Goldberg, and apparently many people, were unaware that in the interim Potter had changed her views.

On December 4 Potter tweeted her change of mind to a Salon.com writer who supported the boycott. Potter’s explanation was that she wanted to give the resolution a chance:



Goldberg was informed by the BDS international group via Twitter that Potter was now supporting the boycott:

Goldberg spoke with Potter about the change of position, and updated her post as follows (emphasis mine):

Update, December 7, 2013, 5:30pm: After I posted this piece, I learned that Claire Potter had changed her position on the ASA resolution and voted yes. Reached by phone, she explained how the shift in her thinking came out. When she first expressed qualms about the academic boycott, she says, “The response was overwhelming. There were massive numbers of people, including a lot of people I know, just writing these nasty things on my blog about what a horrible person I was.”As the debate about BDS and academic freedom has moved forward, she looked for a way to engage in it constructively, but increasingly felt like she couldn’t do so from outside. “The problem, when you hold to a position so rigidly, you yourself become part of the polarization,” she says. “I all of the sudden became a cause célèbre for all kinds of other people, when that is really not what I intended at all.

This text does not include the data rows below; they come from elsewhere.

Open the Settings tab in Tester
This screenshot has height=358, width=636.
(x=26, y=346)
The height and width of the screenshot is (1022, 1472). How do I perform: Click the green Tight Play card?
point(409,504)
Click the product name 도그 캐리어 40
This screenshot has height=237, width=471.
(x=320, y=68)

I would like to have a conversation about academic freedom within this strategy.”A couple of things convinced her that that was possible. First, the ASA National Council adapted the boycott resolution to make its commitment to academic freedom clearer. And then, rather than simply passing the resolution itself, it took the unusual step of putting it to a vote of the ASA membership, which struck her as an effort at compromise. “If there had been concessions on both sides and they had been able to come to a consensus around this vision, I felt like I should support them, because compromise is hard work.”Essentially, she decided to give her colleagues the benefit of the doubt. “It has become clear to me that there is a shift in political concerns, that maybe I need to see how it works,” she says. “Everybody in BDS says this is not a restriction of academic freedom, that individuals will not be targeted. I’m going to take a leap of faith and say ok, lets see if this does in fact work out the way you say its going to work out.”

I reached out to Potter as to the pressure on her, which she emailed had no effect on her.  I doubt that, given the Twitter history and Potter’s comments to Goldberg, but here’s what Potter wrote to me:

WAJ: In Michelle’s writing she mentions how you were concerned about the reaction to your initial position. Reading through your Twitter timeline and blog comments, it does appear that there was a rather furious reaction to your initial position. Is that a fair characterization? Did the reaction cause you, at least in part, to reconsider?Potter: No– I have plenty of experience with strong responses to my views. I did engage with several people who were critical of my stance, and that was productive.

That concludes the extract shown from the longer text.